# [Set task]
Render every line of the entries below as a Markdown table with the columns Row and Line. Number each line in order and leave out the blank lines.

Records
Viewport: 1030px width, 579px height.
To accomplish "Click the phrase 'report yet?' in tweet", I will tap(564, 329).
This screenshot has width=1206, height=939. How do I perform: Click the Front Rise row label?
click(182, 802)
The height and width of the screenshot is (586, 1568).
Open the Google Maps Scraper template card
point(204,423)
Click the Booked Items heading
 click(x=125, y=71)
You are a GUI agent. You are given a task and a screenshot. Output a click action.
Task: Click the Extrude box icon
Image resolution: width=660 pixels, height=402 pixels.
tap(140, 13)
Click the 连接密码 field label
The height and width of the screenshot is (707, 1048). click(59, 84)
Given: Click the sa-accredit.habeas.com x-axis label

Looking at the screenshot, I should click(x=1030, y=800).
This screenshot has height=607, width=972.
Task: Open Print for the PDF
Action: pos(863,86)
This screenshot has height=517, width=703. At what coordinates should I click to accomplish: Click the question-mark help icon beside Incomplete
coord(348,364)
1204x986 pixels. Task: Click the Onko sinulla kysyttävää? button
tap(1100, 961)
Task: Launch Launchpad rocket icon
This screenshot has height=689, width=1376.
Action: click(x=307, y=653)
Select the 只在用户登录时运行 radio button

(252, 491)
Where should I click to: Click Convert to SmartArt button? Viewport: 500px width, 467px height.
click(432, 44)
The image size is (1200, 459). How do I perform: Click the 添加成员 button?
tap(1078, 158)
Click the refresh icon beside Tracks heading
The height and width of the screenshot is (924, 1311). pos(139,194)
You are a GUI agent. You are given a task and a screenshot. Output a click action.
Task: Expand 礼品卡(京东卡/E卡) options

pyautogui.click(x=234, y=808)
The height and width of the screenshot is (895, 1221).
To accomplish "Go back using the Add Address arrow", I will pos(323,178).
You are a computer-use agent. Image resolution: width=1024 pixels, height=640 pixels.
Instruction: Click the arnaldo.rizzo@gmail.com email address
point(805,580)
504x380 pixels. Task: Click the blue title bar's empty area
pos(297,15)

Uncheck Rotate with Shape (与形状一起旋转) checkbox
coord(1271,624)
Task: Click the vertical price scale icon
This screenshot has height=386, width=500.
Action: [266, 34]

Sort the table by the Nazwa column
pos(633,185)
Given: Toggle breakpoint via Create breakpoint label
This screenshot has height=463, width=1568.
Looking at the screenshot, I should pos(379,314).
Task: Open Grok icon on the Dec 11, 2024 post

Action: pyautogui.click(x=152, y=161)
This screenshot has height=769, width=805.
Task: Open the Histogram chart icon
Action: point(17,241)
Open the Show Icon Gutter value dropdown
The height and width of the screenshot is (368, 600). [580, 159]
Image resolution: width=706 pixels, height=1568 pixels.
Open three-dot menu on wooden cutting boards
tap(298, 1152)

# [Task output]
| Row | Line |
|---|---|
| 1 | Viewport: 1030px width, 579px height. |
| 2 | To accomplish "Click the phrase 'report yet?' in tweet", I will tap(564, 329). |
| 3 | This screenshot has width=1206, height=939. How do I perform: Click the Front Rise row label? |
| 4 | click(182, 802) |
| 5 | The height and width of the screenshot is (586, 1568). |
| 6 | Open the Google Maps Scraper template card |
| 7 | point(204,423) |
| 8 | Click the Booked Items heading |
| 9 |  click(x=125, y=71) |
| 10 | You are a GUI agent. You are given a task and a screenshot. Output a click action. |
| 11 | Task: Click the Extrude box icon |
| 12 | Image resolution: width=660 pixels, height=402 pixels. |
| 13 | tap(140, 13) |
| 14 | Click the 连接密码 field label |
| 15 | The height and width of the screenshot is (707, 1048). click(59, 84) |
| 16 | Given: Click the sa-accredit.habeas.com x-axis label |
| 17 | Looking at the screenshot, I should click(x=1030, y=800). |
| 18 | This screenshot has height=607, width=972. |
| 19 | Task: Open Print for the PDF |
| 20 | Action: pos(863,86) |
| 21 | This screenshot has height=517, width=703. At what coordinates should I click to accomplish: Click the question-mark help icon beside Incomplete |
| 22 | coord(348,364) |
| 23 | 1204x986 pixels. Task: Click the Onko sinulla kysyttävää? button |
| 24 | tap(1100, 961) |
| 25 | Task: Launch Launchpad rocket icon |
| 26 | This screenshot has height=689, width=1376. |
| 27 | Action: click(x=307, y=653) |
| 28 | Select the 只在用户登录时运行 radio button |
| 29 | (252, 491) |
| 30 | Where should I click to: Click Convert to SmartArt button? Viewport: 500px width, 467px height. |
| 31 | click(432, 44) |
| 32 | The image size is (1200, 459). How do I perform: Click the 添加成员 button? |
| 33 | tap(1078, 158) |
| 34 | Click the refresh icon beside Tracks heading |
| 35 | The height and width of the screenshot is (924, 1311). pos(139,194) |
| 36 | You are a GUI agent. You are given a task and a screenshot. Output a click action. |
| 37 | Task: Expand 礼品卡(京东卡/E卡) options |
| 38 | pyautogui.click(x=234, y=808) |
| 39 | The height and width of the screenshot is (895, 1221). |
| 40 | To accomplish "Go back using the Add Address arrow", I will pos(323,178). |
| 41 | You are a computer-use agent. Image resolution: width=1024 pixels, height=640 pixels. |
| 42 | Instruction: Click the arnaldo.rizzo@gmail.com email address |
| 43 | point(805,580) |
| 44 | 504x380 pixels. Task: Click the blue title bar's empty area |
| 45 | pos(297,15) |
| 46 | Uncheck Rotate with Shape (与形状一起旋转) checkbox |
| 47 | coord(1271,624) |
| 48 | Task: Click the vertical price scale icon |
| 49 | This screenshot has height=386, width=500. |
| 50 | Action: [266, 34] |
| 51 | Sort the table by the Nazwa column |
| 52 | pos(633,185) |
| 53 | Given: Toggle breakpoint via Create breakpoint label |
| 54 | This screenshot has height=463, width=1568. |
| 55 | Looking at the screenshot, I should pos(379,314). |
| 56 | Task: Open Grok icon on the Dec 11, 2024 post |
| 57 | Action: pyautogui.click(x=152, y=161) |
| 58 | This screenshot has height=769, width=805. |
| 59 | Task: Open the Histogram chart icon |
| 60 | Action: point(17,241) |
| 61 | Open the Show Icon Gutter value dropdown |
| 62 | The height and width of the screenshot is (368, 600). [580, 159] |
| 63 | Image resolution: width=706 pixels, height=1568 pixels. |
| 64 | Open three-dot menu on wooden cutting boards |
| 65 | tap(298, 1152) |